The connected fitness piece was imperative for me and I think that can be motivation for people who are in the season, where they feel so overwhelmed and not motivated. Just know that, “Hey, well, if I can just find a group of people to train with every day, that’ll hold me accountable to continue to show up.” That breathes life into you in a different way.

There are so many options out there for people looking to take fitness more seriously. What sets AARMY apart?

It’s the coaching. There’s a difference between being a coach and being an instructor. I was an instructor for years. An instructor is someone that gives cues, “and one and two, and now we’re doing this.” A coach is someone that just has this ability to reach in and pull out your greatness. And I think what differentiates us, is that we’re coaches. We’re not just in it to give good workouts, but we’re really in this to help you see that you are created in purpose, on purpose, for a purpose. It’s a different intention. I won’t say bigger. It’s just a different intention.
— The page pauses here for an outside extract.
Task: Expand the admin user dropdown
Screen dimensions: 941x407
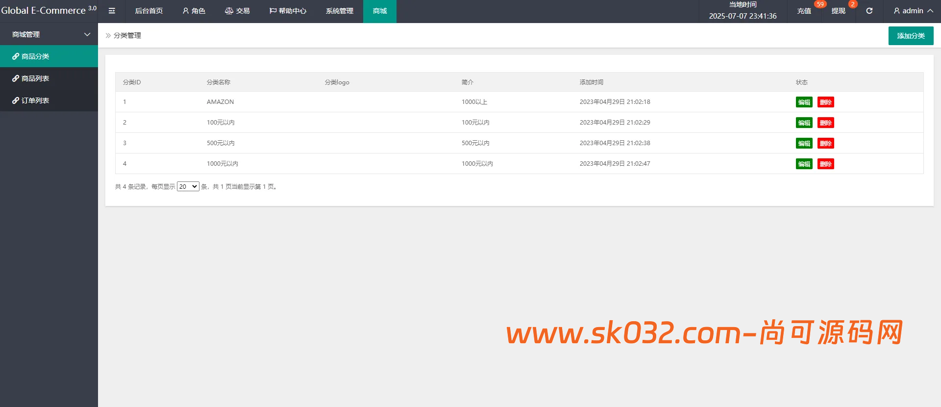Action: pyautogui.click(x=913, y=11)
What sort of impact has fitness had on your own personal spiritual journey?

It has really deepened my faith. I pioneered this style of coaching, where I do marry sport and spirituality. I don’t recall ever seeing anyone do that to the degree in which I do. And that is a scary thing to step out and do something that hadn’t been done before in the way that I’m doing it.
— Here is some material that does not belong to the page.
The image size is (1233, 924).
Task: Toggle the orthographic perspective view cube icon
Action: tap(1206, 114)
So it just deepened my faith. I was going to these functions and hearing, “No, you need to say this, you should be saying that, speak to that.” It seems so unprecedented to talk about the things that I began to talk about. It wasn’t normal. I had to trust it and I had to believe that I was being directed and guided in a bigger way. I needed to be obedient to the call. That outweighed it for me, that outweighed whether people were into it or not into it, it outweighed whether people would be offended or turned off by it, it outweighed it, me just honoring the call on my life and being obedient to that moment. And so it really, it deepened my spirituality and my faith.